Commission of Audit Report

I think that the Commission of Audit have been knobbled. I have not read all of their 1000 page report yet but what I have seen is clearly based on poor logic and terms of reference that presupposed the answer. I have never seen a sloppier piece of work from a government commission.

The Commission suggest privatising major parts of government, letting States run services rather than to complicated Federal/State mix that exists at present and duplicates in part and capping the Paid Parental Leave scheme. All three suggestions seem quite sensible.

However they also suggest reducing pension entitlement, cutting back on the National Disability Insurance Scheme, Co-payments on many medicare services and medications on PBS, reducing education spending as a proportion of GDP and reducing assistance for agriculture. There are other measures too. All of these seem to be a drastic attempt to cut spending.

The problem is that they base their arguments of a false premise and their own figures show that if nothing was done there isn't actually a problem.

Twice in the first pages the Commission asserts that 'Households cannot live beyond their means. Government's shouldn't either.' This was an argument much loved by Margaret Thatcher, but she knew it was based on a false analogy.

Governments, which persist forever, never retire and have credit ratings that allow persistent borrowing, are not households. You cannot make rules for the crowd based on what works for an individual. It's like saying, 'If I stand on tip toe I will see the parade better.' Except if everyone does that nobody sees better and everyone gets sore feet.

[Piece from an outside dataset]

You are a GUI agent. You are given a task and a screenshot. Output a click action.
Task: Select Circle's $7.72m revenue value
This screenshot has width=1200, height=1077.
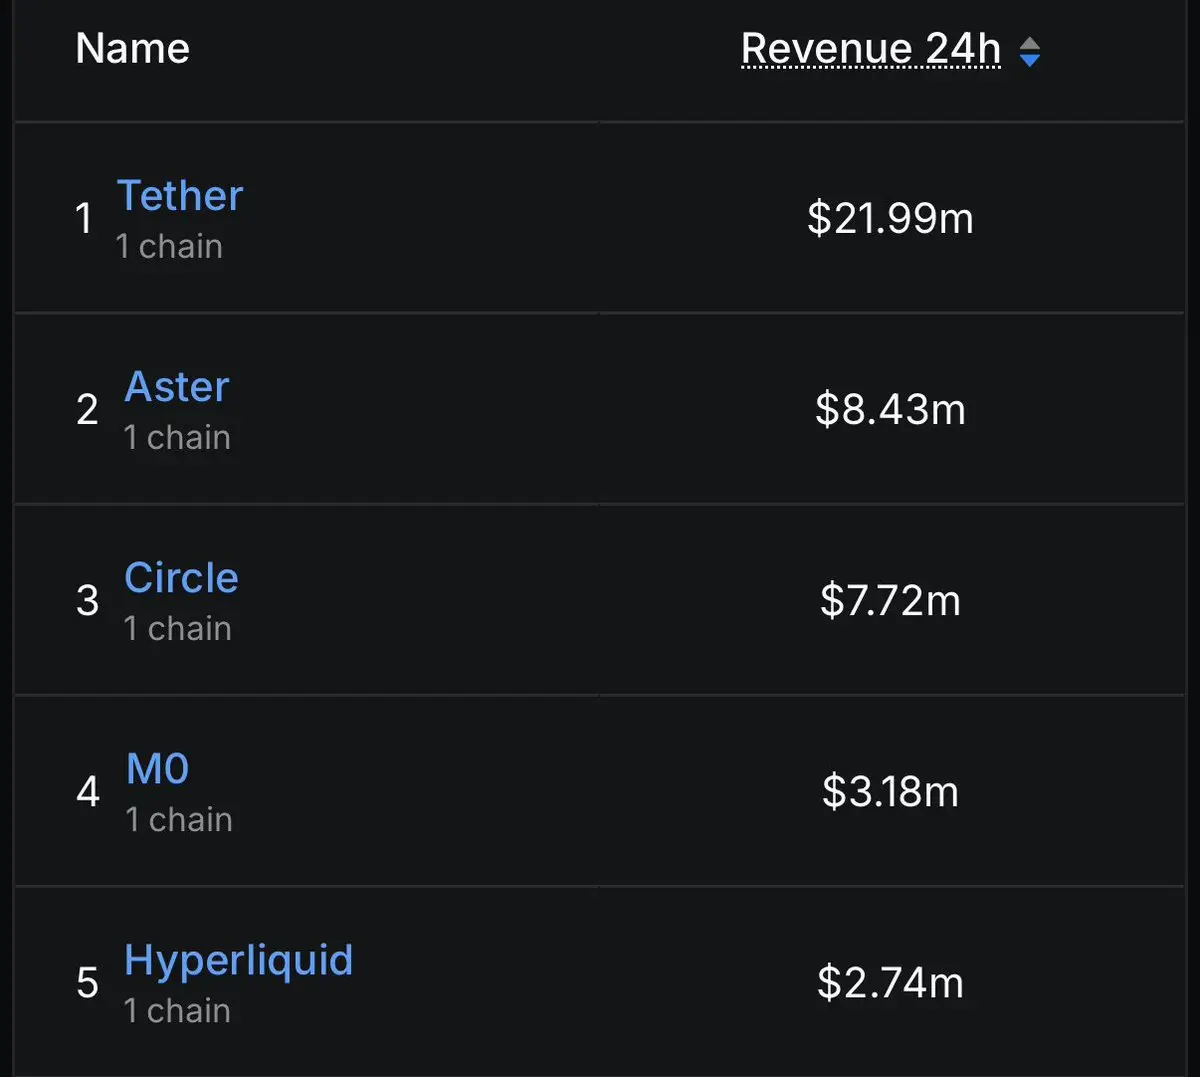coord(890,600)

If a household borrows too much they will be overwhelmed by debt, but governments can borrow persistently and as long as economic growth is as high as the the level of borrowing (as a percentage of GDP) then the debt burden as a share of GDP won't rise. The interest burden remains manageable.

The Commission reports that it looked at a 'Business as usual' scenario and reports that the deficit by 2023/24 would be just 1.5% of GDP. That's half what it is now.

To make matters worse the Commission assume that tax receipts will flatten out. This is because they assume that the government in the future won't allow taxes to rise. This alone completely changes the expected budget outcome and is used to justify cuts. Clearly the Commission is manipulating the results to suit the Government's agenda.

The Commission, by its own admission, can't count (they claim $6,000 to $15,000 is a trebling of the figure) so we might have to treat their figures carefully. However they also show that the tax burden has hardly changed from forty years ago while real government spending has trebled (see above). They seem to prove the point that what is needed is economic growth.